Nonetheless you can see that this a circular problem, you cannot defend the idea of efficient research toward a favourable outcome without allowing the idea that somebody has the authority to define that outcome and thus become a grantmaker.
Perhaps, would 'lack of alignment between grantmakers values and researchers values' be a better definition of the issue?
I would say that boldness itself is a problem as much as lack of boldness is.
As there is a competition to do more with less resources, researchers are incentivised to underestimate what they need when writing grant proposals. Research is an uncertain activity and likely benefits from a safety budget. So when project problems arise, researches need to cut some planned activities (for example, they might avoid collecting quality data for reproducibility results).
Researchers are also incentivised to keep their options open and distribute their energy across several efforts. Thus, an approved short-term project might not receive full attention (as well as it happens to long-term projects toward their ends) or might not be perfectly aligned with the researchers interests.
Thanks for this!
You make a good point, the part on funding priorities does become kind of circular. Initially the heading there was "Grantmakers are not driven by impact" - but that got confusing since I wanted to avoid defining impact (because that seemed like a rabbit hole that would make it impossible to finish the post). So I just changed it to "Funding priorities of grantmakers" - but your comment is valid with either wording, it does make sense that the one who spends the resources should set the priorities for what they want to achieve.

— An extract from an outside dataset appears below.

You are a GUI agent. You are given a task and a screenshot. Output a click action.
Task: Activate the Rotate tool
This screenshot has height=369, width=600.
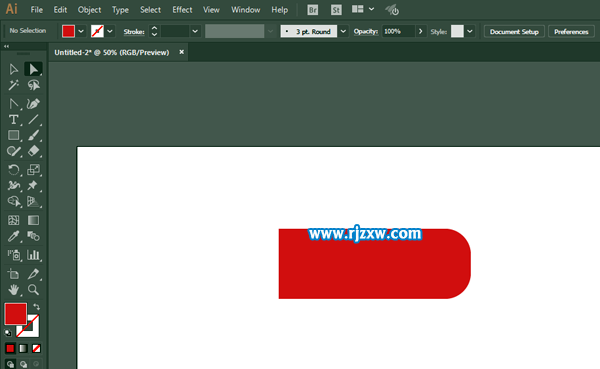pos(13,170)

I think there is still something there though - maybe as you say, a lack of alignment in values - but maybe even more that a lack of skill in how the priorities are enforced or translated to incentives? It seems like even though the high-level priorities of a grant-maker is theirs to define, the execution of the grantmaking sometimes promotes something else? E.g. a grantmaker that has a high-level objective of improving public health, but where the actual grants go to very hyped-up fields that are already getting enough funding, or where the investments are mismatched with disease burdens or patient needs. In a way, this is similar to ineffective philantropy in general - perhaps "ineffective grantmaking" would be an appropriate heading?
That sounds a better heading indeed. Although grantmakers define the value of a research outcome, they might not be able to correctly promote their vision due to their limited resources.
However, as the grantmaking process is what defines the value of a research, your heading might be misinterpreted as the inability to define valuable outcomes (which is in contradiction with your working hypothesis)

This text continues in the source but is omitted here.